Current situation
The purpose of VERIFY_CHECK(cond)
is to assert cond
in test builds, i.e., when VERIFY
is defined. While cond
is supposed to have no side effects, VERIFY_CHECK
will evaluate it even in production builds, to make sure that no side effects are masked in production builds.
In the case of simple cond
, we can rely on the ability of the compiler to detect that cond
has no side effects and to omit its evaluation entirely. However, many recently introduced cond
are neither simple nor have negligible computation costs. In this case, we usually wrap VERIFY_CHECK(cond)
in an #ifdef VERIFY
block, which forces the evaluation to be omitted in production, at the cost of foregoing the aforementioned “side-effect safety” of VERIFY_CHECK
. [1]
On top of this, we now have (full) functions like secp256k1_fe_verify
, which internally perform VERIFY_CHECK
s.
I don’t think anything we currently do is wrong, but sometimes the borders are a bit arbitrary, and with a mix of #ifdef VERIFY
and no #ifdef VERIFY
, and a mix of uppercase and lowercase, also readability and consistency suffer.
Options
When it comes to forcing evaluations to be omitted, we can either keep the current convention and force omitting on a case-by-case basis. Alternatively, we could just always force omitting, e.g., by defining VERIFY_CHECK
to be empty in production. That will keep things simple and save us the decision of whether to force omitting. The comment in #904 (comment) appears to agree with this.
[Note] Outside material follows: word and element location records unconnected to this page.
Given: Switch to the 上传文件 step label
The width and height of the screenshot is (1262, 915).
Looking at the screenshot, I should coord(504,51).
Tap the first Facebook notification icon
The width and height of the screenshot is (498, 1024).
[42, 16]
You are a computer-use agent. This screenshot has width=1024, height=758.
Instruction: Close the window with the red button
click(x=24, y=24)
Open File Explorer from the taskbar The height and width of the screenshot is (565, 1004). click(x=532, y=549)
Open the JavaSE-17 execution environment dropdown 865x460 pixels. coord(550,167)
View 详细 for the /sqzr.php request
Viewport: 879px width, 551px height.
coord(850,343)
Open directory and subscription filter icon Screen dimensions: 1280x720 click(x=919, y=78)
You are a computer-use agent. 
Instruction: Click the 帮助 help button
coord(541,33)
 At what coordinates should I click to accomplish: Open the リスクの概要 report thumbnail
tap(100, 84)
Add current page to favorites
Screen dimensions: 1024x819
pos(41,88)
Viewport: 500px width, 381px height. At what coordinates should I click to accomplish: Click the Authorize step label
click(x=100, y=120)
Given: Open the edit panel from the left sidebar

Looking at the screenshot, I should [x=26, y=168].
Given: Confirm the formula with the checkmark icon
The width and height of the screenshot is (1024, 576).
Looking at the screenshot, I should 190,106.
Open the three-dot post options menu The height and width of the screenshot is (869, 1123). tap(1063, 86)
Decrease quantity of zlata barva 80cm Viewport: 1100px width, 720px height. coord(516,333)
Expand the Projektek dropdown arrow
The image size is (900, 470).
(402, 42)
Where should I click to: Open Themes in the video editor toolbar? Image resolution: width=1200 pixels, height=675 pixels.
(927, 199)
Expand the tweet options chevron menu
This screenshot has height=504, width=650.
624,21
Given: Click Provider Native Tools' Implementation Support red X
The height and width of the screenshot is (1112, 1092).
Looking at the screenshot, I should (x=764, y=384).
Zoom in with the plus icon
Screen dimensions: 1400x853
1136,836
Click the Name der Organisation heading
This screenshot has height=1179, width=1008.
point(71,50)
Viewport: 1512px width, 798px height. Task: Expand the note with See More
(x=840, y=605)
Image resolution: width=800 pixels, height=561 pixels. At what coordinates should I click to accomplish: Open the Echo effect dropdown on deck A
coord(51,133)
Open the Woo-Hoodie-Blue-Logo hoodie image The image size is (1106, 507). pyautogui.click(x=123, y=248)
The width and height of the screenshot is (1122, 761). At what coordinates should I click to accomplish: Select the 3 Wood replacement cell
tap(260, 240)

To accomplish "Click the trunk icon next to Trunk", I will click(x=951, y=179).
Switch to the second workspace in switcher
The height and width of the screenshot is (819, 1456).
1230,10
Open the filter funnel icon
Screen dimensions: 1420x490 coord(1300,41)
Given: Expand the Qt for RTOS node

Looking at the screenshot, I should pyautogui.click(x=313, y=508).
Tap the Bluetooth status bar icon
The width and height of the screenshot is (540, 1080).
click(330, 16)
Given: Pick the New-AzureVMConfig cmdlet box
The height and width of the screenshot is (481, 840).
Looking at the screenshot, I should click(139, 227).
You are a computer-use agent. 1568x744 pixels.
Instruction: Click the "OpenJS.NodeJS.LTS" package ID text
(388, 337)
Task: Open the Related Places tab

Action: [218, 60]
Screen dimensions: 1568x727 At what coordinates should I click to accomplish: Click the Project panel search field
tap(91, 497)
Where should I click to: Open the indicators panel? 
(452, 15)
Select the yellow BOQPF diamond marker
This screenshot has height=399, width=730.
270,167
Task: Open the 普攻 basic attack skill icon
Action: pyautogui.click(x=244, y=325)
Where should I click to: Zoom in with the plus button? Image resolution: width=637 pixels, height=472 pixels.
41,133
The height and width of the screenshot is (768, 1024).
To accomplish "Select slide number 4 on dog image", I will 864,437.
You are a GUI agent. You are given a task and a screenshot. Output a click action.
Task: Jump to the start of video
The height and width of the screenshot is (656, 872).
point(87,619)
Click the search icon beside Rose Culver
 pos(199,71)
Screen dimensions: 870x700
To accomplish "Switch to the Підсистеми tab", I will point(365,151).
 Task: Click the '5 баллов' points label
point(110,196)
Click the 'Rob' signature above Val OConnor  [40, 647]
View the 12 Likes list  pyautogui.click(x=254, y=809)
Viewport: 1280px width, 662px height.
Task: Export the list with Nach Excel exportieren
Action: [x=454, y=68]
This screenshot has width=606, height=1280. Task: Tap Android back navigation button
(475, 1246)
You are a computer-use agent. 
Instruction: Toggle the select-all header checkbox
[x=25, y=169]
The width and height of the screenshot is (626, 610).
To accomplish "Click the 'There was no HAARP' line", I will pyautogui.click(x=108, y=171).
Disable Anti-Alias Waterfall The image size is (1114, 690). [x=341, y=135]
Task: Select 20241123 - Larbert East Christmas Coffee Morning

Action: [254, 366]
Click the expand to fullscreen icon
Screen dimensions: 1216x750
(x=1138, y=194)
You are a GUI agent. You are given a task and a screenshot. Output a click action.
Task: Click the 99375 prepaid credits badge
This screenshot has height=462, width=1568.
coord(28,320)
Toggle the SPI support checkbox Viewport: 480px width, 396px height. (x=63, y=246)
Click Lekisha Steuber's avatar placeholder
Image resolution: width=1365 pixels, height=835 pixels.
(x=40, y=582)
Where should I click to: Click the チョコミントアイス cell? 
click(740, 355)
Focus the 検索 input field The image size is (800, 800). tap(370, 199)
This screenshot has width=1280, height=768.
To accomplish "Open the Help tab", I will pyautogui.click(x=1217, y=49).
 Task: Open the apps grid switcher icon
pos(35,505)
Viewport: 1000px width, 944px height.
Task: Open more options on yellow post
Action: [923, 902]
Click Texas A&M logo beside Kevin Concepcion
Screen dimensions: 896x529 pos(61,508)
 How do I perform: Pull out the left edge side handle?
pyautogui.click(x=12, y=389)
When it comes to readability, I think that #ifdef
blocks tend to clutter the code. If we redefine VERIFY_CHECK
to be empty in production, we could omit many #ifdef
lines. Even if we keep two types of VERIFY_CHECK
s, I suggest introducing a separate macro instead to replace #ifdef
.
One remaining purpose of the #ifdef
s is to highlight the test code blocks, e.g., when we call secp256k1_fe_verify
in field_impl.h
. But then we could just make these function names uppercase. And if we want blocks/grouping for better readability, we can simply use empty lines instead of #ifdef
lines.
So I suggest
- redefining
VERIFY_CHECK
to be empty in production - renaming
_check
functions to uppercase.
And while we’re touching this anyway, we could consider renaming “check” to “assert”, which is a more precise term. (In fact, if we redefine VERIFY_CHECK
to be empty in production, we have almost reimplemented assert.h
…)
Does this make sense?
[1] One idea was to improve this situation was to introduce a C hack that will tell us whether a compiler is able to determine that a check
has no side effects, but I agree with #904 (comment) that this is not the way to go. In addition to the points brought up by @sipa, relying on the compiler is just very brittle, with optimizations depending on compiler versions and flags.